Malkhaz Urjukashvili
- Born: 24 September 1980 (age 45) Tbilisi, USSR
- Height: 5 ft 10 in (1.78 m)
- Weight: 176 lb (80 kg; 12.6 st)

Rugby union career
- Position: Wing

International career
- Years: Team / Apps / (Points)
- 1997-2011: Georgia / 70 / (320)

= Malkhaz Urjukashvili =

Georgia international rugby union player

Malkhaz Urjukashvili (მალხაზ ურჯუკაშვილი, born 24 September 1980 in Tbilisi) is a Georgian former rugby union player.

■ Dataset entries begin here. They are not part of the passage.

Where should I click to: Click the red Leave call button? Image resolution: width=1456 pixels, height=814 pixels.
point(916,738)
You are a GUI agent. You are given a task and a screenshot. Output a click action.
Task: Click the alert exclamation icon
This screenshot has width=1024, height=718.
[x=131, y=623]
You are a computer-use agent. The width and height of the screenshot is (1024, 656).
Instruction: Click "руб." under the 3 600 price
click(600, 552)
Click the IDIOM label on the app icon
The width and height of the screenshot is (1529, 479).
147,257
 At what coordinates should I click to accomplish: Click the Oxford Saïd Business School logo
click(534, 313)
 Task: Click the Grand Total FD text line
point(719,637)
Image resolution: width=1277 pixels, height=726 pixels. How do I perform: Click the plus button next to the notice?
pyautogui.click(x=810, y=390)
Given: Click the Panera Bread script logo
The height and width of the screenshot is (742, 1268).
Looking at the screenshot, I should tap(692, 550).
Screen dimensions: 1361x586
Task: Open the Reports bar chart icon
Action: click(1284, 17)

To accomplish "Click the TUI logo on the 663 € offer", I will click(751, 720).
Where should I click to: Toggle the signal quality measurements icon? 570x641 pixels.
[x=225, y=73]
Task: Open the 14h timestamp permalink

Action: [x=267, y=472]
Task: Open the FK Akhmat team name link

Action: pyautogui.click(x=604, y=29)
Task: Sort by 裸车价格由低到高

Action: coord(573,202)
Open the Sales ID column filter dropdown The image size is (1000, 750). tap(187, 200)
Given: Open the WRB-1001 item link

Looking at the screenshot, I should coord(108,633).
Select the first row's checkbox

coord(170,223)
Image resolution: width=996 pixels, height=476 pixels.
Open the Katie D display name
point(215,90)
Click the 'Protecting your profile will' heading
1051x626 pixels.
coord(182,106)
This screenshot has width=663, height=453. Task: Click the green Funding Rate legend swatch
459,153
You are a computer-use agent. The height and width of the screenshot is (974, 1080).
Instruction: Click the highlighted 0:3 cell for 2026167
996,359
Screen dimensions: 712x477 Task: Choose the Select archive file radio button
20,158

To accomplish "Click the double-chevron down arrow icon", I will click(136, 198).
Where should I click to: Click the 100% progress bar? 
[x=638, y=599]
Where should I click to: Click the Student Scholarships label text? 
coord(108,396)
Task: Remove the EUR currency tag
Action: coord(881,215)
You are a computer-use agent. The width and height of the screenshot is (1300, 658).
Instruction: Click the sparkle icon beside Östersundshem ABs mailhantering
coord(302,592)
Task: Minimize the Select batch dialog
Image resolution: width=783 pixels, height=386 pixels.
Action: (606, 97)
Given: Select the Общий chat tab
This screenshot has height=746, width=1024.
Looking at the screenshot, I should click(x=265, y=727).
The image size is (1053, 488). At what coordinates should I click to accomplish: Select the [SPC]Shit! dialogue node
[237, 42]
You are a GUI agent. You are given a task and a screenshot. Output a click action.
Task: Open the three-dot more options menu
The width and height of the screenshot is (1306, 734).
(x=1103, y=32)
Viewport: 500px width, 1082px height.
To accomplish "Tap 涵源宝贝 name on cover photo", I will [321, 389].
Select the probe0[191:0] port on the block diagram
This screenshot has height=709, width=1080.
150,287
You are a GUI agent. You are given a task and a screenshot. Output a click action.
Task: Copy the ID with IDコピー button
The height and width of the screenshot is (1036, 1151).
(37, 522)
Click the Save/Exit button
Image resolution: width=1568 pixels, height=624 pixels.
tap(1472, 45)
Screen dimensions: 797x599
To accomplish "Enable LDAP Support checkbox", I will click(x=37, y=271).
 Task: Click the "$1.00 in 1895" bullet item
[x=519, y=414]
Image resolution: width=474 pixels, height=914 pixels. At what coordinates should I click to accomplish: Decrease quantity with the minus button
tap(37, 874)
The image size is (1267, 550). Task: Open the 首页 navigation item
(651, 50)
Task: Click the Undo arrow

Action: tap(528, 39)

He played as a wing.

==Career==
Urjukashvili moved to France, where he played for Stade Toulousain, RC Nîmes, US Tours, in 2003, Rugby Club Cannes Mandelieu, from 2003/04 to 2006/07, in the Fédérale 2, Stade Aurillacois Cantal Auvergne, from 2007/08 to 2008/09, in the Rugby Pro D2, Groupe Sportife Figeacois, from 2009/10 to 2011/12, and SC Decazeville, from 2012/13, in the Fédérale 2. He has now retired.

Urjukashvili was one of the best players and scorers for Georgia, holding 70 caps for his National Team, with 17 tries, 47 conversions, 46 penalties and 1 drop goal, in an aggregate of 320 points. His first match was a 29-15 win over Croatia, in Tbilisi, at 12 October 1997, aged only 17 years old. This made him one of the youngest players ever to be capped at international rugby level.

Urjukashvili was called up for the 2003 Rugby World Cup, playing three matches and scoring 2 penalties and 1 drop goal, 9 points in aggregate. In the game against England at Perth, he kicked a long range penalty that was Georgia's first Rugby World Cup points (England eventually won the game 84-6).

Urjukashvili was called once again for the 2007 Rugby World Cup, playing in all the four matches and scoring one conversion. He continued to be a valuable player in the 2011 Rugby World Cup qualification, the third Georgia gained in a row, playing three games and scoring 1 penalty and 1 conversion in the final stage, 5 points on aggregate. He has been absent from his national team since then.